22/02/2016

Ciel... Mandeville (et ils écrivirent des lettres dans la poussière)


Maître Bohémien des Voyages de Mandeville - Enluminure pour la traduction en tchèque par Vavrinec de Brezová du Voyage d'outre mer de Jean de Mandeville, 1er quart du 15ème siècle
Dessin à la grisaille rehaussé de couleurs
British Library, additional 24189, f15r
En remerciant demonagerie


Ce superbe recueil ne contient que de grandes miniatures, à l'exclusion du texte même du Voyage - l'image ci-dessus fait référence au début du chapitre III (parfois titré de la cité de Constantinople et de la foi des grecs) :



Jean de Mandeville, Voyages, version continentale, 1371
Manuscrit, f5v
Source : Gallica/BnF


"En ce pays il y a de bien hautes montagnes, vers la fin de Macédoine. Il y a une montagne appelée Olympe, qui sépare la Macédoine de la Thrace. Et elle est si haute qu'elle dépasse les nuages. Et il y a une autre montagne qui s'appelle Athos qui est si haute que son ombre s'étend jusqu'à Lemne qui est à soixante-dix milles plus loin. Et au sommet de cette montagne l'air est si pur qu'il n'y court aucun vent. Et pour cela ni oiseau ni bête n'y pourraient vivre car l'air y est trop sec.
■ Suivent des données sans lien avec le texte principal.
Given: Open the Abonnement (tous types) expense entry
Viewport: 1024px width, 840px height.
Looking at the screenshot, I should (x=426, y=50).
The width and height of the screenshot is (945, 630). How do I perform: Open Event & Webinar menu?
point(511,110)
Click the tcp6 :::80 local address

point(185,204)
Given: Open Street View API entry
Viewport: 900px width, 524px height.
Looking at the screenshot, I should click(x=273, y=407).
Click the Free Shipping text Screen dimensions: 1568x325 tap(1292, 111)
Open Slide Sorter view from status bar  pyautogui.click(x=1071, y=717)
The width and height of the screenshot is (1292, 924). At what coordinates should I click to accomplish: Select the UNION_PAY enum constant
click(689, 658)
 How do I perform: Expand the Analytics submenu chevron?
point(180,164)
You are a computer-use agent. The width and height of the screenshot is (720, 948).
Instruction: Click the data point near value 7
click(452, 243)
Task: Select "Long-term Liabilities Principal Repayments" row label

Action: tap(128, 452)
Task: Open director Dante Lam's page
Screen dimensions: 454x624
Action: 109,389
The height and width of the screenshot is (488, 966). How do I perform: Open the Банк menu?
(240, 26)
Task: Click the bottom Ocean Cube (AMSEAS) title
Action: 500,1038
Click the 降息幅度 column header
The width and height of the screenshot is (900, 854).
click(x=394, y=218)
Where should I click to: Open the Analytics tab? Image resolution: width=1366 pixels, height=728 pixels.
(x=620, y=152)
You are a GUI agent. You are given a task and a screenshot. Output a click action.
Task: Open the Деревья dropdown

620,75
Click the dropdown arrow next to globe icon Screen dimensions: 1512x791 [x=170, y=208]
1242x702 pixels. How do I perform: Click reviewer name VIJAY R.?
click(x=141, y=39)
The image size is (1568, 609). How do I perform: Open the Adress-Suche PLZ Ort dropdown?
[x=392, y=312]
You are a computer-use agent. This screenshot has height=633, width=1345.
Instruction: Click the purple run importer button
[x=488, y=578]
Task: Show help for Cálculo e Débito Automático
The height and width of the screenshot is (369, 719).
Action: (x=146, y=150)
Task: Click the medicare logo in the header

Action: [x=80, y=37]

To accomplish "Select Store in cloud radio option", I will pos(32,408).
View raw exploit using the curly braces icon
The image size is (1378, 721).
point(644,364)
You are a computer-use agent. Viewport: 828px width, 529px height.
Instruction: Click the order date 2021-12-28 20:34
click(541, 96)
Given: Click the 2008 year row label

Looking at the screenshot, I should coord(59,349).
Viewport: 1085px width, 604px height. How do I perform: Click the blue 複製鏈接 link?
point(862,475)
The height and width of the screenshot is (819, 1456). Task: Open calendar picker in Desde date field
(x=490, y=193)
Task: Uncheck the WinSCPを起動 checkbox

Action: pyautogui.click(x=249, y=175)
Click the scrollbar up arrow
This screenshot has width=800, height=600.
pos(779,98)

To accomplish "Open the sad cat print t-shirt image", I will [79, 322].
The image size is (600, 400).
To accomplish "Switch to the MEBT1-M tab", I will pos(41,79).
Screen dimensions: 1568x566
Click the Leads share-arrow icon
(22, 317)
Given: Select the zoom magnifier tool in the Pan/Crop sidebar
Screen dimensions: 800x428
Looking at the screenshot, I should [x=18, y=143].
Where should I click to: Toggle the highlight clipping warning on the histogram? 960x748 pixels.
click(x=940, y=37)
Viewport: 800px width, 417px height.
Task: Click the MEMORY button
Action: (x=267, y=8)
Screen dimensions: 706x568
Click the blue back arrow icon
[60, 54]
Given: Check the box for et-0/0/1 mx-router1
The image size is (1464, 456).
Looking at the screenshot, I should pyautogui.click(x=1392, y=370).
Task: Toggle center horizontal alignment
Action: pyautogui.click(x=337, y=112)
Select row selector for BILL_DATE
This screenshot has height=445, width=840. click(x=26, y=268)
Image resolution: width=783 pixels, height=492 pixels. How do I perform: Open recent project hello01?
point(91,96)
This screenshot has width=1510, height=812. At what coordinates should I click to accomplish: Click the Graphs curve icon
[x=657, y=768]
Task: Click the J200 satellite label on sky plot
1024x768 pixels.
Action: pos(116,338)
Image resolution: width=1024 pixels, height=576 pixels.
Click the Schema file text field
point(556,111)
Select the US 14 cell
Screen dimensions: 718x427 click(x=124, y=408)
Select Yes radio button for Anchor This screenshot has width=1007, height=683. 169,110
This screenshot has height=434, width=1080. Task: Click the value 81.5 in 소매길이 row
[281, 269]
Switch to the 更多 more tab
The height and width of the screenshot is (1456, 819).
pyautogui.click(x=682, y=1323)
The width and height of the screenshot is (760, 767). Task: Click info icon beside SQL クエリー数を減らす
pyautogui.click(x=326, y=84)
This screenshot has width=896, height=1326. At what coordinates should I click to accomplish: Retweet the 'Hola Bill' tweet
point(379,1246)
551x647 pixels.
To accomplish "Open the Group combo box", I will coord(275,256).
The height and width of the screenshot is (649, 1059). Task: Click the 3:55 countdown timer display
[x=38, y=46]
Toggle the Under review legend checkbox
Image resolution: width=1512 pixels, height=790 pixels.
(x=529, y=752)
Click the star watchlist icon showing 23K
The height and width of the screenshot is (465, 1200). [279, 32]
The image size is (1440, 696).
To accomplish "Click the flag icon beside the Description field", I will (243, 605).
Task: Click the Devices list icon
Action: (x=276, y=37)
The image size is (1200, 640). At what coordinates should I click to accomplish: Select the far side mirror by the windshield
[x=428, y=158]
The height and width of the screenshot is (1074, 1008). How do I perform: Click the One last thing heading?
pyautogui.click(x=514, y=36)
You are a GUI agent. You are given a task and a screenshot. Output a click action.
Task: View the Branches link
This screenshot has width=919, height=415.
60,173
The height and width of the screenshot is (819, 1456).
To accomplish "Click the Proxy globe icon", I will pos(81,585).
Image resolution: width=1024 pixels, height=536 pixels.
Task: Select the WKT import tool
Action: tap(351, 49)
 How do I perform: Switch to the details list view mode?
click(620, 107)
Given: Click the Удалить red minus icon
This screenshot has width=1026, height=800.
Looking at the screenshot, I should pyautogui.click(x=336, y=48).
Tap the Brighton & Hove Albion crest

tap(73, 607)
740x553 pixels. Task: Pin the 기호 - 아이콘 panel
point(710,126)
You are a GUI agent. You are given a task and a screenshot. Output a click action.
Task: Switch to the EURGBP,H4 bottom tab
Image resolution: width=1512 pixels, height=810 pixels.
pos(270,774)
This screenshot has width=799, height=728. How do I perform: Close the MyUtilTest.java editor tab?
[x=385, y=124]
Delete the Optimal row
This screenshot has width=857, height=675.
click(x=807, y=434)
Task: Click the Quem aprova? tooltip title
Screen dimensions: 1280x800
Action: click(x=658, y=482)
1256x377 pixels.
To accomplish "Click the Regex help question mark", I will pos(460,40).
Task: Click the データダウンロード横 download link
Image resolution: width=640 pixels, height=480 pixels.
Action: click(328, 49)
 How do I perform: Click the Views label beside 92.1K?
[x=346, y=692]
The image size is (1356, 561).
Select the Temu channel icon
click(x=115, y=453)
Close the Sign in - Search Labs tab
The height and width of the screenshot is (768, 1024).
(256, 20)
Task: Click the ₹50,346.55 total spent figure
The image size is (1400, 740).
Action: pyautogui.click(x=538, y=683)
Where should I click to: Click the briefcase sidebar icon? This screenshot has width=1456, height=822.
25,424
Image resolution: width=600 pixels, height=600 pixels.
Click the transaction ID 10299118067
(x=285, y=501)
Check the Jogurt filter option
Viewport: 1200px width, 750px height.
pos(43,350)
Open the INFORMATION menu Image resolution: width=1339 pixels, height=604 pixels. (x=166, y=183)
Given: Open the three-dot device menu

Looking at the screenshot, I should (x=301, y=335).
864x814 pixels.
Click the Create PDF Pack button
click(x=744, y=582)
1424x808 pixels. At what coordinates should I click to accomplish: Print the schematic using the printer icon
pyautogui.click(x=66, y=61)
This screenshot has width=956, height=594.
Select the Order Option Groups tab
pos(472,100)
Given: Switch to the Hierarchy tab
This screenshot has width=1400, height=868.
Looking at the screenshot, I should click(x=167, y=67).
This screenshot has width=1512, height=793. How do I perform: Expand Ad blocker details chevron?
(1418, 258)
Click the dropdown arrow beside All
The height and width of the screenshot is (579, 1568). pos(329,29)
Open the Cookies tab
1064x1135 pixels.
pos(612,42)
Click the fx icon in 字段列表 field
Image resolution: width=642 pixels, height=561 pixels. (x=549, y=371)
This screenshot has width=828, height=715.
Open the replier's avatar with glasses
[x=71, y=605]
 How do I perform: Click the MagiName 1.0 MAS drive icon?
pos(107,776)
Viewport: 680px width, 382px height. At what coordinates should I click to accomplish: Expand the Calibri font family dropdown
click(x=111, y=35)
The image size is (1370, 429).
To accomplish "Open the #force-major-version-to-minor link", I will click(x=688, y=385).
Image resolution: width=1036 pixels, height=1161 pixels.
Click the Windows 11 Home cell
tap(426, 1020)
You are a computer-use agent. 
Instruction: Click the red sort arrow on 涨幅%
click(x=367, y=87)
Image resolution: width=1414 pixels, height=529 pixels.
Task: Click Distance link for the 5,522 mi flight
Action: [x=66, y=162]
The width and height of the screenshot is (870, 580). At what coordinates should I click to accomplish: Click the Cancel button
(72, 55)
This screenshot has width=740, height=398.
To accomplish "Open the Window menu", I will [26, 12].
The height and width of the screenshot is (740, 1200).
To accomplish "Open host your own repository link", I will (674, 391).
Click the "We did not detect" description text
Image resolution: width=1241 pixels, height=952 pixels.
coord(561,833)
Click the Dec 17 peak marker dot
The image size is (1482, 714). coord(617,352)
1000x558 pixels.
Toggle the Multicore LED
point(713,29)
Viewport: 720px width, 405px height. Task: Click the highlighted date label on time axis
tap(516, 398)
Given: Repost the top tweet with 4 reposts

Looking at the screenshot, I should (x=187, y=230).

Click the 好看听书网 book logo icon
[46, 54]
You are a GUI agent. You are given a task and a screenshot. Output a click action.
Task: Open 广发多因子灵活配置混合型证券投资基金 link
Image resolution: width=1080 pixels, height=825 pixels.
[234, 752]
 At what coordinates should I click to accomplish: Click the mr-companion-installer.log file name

Et l'on dit en ces contrées que jadis les philosophes montèrent sur ces montagnes, et qu'ils portaient à la main une éponge mouillée d'eau, car autrement ils n'auraient pu respirer, si bien qu'ils auraient défailli et étouffé, parce que l'air y est trop sec. Et au sommet de ces montagnes ils écrivirent de leurs doigts des lettres dans la poussière. Et au bout d'un an ils remontèrent et trouvèrent les lettres telles qu'ils les avaient écrites l'année d'avant, sans être en rien altérées ou déformées. Par quoi il apparaît bien que les montagnes vont jusqu'au pur air."

On sait beaucoup de choses sur Jean de Mandeville, et comme toutes ces choses sont floues et contradictoires, on n'en sait donc à peu près rien : qu'il s'agit peut-être d'un gentilhomme anglais, ou encore d'un liégeois, ou même d'un auteur imaginaire inventé par un autre liégeois. Ce qui est à peu près sûr, c'est qu'il existe trois sources manuscrites du Voyage, dont l'une dite continentale, écrite en roman (c'est-à-dire en français) dont le plus vieux manuscrit date de 1371 (1), et une autre en anglo-normand dite insulaire, peut-être plus ancienne.

"Jean de Mandeville" a probablement lu plus de voyageurs (2) qu'il n'a voyagé lui-même, même s'il assure avoir été jusqu'en Chine et avoir servi dans l'armée du Grand Khan. Mais son Voyage est resté un classique pendant trois siècles (on en conserve plus de deux cent cinquante manuscrits) et, surtout, une incroyable source d'images - ouvrez le Livre des Merveilles de Jean sans peur (3) : quatre-vingt-quatre miniatures pour Marco Polo, certes, mais pas moins de soixante-quatorze pour Mandeville. Car les voyageurs imaginaires ne sont pas les moins imaginatifs.





Christine Deluz (4) a traduit la version insulaire du Voyage de Mandeville : ici aux Belles-lettres et, en édition critique, aux éditions du CNRS. Et le texte anglais lui-même est en ligne ici.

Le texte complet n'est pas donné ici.